+++ Data section +++

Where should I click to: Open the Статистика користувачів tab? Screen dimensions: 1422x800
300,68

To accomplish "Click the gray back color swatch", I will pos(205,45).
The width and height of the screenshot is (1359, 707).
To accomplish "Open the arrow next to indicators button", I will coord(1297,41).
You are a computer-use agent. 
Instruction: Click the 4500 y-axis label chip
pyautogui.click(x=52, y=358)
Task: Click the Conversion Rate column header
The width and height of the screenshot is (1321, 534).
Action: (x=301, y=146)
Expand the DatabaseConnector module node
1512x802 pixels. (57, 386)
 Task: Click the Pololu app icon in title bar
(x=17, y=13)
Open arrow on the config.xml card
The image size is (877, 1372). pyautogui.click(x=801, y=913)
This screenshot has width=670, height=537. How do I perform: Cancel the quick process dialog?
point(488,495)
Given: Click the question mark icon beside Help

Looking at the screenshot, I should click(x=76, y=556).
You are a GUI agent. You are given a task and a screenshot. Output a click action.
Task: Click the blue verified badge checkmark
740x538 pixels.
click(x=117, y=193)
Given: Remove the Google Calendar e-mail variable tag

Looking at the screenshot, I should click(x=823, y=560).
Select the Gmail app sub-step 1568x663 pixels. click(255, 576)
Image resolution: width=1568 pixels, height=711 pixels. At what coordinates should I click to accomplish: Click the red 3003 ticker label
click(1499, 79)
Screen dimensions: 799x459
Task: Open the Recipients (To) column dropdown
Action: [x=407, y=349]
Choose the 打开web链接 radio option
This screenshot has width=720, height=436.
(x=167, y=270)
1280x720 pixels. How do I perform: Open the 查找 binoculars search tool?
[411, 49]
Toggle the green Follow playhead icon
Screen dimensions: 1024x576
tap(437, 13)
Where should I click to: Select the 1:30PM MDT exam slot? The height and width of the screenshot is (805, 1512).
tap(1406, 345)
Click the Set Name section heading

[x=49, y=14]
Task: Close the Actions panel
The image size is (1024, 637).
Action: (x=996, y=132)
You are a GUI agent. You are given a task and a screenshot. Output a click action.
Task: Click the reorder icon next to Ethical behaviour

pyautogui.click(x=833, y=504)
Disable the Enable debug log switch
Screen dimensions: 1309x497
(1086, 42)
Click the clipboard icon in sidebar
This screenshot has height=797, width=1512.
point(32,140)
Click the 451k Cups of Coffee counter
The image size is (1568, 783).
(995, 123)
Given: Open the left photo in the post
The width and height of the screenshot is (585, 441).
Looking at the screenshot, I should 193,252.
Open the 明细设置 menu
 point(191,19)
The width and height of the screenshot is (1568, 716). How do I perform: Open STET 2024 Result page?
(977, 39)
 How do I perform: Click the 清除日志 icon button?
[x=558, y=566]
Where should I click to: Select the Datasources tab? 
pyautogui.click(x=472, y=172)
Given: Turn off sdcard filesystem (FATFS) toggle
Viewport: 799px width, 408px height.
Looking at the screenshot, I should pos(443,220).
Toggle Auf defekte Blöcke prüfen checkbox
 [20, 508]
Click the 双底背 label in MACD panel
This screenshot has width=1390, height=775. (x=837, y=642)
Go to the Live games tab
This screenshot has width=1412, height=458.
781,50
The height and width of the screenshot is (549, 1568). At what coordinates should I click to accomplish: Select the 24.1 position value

+++

Figure out the number of lines above in which the string "will" appears. Only the number should be given.

2